KQED's pledge drives inspired Fluegelman to try a novel distribution method. He distributed PC-Talk by sending a copy to anyone who sent him a formatted floppy disk. The application encouraged users who liked it to send him $25, but doing so was not obligatory. Fluegelman also encouraged users to make copies for friends, and provided a batch file to do so. Though PC-Talk is regarded as a progenitor of the shareware distribution model, it was labeled at the time both freeware and "user-supported software", and included elements of open-source software (but not free software).

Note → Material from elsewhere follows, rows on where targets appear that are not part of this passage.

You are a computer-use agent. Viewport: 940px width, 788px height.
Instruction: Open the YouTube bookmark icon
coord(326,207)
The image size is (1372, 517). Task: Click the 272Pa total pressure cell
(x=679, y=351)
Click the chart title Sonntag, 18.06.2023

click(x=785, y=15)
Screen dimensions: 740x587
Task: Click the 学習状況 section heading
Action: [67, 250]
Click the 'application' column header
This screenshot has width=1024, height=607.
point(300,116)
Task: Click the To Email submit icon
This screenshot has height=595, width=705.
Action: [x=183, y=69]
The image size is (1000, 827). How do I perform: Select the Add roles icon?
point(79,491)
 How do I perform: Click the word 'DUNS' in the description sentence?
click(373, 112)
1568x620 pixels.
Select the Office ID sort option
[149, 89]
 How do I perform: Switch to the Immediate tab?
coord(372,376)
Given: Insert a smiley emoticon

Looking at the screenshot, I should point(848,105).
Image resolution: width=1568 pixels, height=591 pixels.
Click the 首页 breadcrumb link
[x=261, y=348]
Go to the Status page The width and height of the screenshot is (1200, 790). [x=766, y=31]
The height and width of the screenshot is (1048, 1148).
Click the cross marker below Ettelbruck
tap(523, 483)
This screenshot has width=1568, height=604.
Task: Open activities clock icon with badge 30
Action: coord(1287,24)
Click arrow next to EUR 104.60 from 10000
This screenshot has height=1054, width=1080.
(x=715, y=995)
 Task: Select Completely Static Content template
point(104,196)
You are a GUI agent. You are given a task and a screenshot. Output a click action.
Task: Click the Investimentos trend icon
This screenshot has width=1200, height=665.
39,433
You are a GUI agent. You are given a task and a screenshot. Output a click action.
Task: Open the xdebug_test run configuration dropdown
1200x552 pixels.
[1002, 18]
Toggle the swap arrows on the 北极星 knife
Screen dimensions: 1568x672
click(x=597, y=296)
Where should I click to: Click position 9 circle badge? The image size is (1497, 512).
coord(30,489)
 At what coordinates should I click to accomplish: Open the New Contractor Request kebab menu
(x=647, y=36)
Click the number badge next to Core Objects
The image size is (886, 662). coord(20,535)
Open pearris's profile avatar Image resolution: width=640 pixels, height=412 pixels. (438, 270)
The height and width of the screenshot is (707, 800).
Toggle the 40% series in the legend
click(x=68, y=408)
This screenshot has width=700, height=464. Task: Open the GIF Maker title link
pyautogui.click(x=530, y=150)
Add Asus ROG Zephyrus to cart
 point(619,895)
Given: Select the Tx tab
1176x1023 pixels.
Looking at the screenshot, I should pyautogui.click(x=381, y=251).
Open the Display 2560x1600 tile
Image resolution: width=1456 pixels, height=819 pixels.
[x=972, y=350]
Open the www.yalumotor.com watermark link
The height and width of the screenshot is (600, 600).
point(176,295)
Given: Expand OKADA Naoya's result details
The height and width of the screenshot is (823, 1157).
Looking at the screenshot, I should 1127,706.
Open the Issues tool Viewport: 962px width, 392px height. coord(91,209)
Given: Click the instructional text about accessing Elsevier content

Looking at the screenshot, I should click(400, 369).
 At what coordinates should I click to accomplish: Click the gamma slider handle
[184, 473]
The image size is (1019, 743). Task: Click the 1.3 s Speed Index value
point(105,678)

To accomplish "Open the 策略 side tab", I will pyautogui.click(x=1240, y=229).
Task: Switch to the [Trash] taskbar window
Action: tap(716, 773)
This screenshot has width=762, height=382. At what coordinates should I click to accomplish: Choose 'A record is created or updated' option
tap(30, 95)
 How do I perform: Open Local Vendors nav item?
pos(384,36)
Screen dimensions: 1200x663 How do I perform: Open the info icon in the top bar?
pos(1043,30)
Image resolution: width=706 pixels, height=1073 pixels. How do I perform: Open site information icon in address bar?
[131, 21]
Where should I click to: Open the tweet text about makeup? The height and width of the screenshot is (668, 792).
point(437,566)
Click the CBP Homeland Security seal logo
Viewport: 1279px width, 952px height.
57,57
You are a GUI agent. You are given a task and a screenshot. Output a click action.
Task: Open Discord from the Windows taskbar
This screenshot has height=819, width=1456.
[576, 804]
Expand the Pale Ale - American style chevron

By 1984 Fluegelman reported receiving "dozens of $35 checks" for PC-Talk every day. He described the response as "really overwhelming ... It was literally driving me out of business", forcing him to hire two employees. Fluegelman estimated that up to 50% of users sent him money, and that its being non-commercial caused users to offer suggestions and fixes for flaws, instead of negative reviews. PC-Talk III was sold for $35 instead of being distributed for free; The Headlands Press offered a $25 discount to those who had previously donated. Its source code was available and many derivative works were created by its user community. The CompuServe IBM/PC SIG forum developed "PC-TALK III Version B, Level 850311". Both the user-modified version of the program and the CompuServe distribution point were officially sanctioned by Fluegelman and The Headlands Press, holders of the copyright for PC-TALK. Members of HAL-PC also produced custom versions that supported videotex and IBM 3101 emulation.

==Reception==
Larry Magid in PC Magazine said that PC-Talk "is elegantly written and performs beautifully. It is easy to use and has all the features I would expect from a communications program".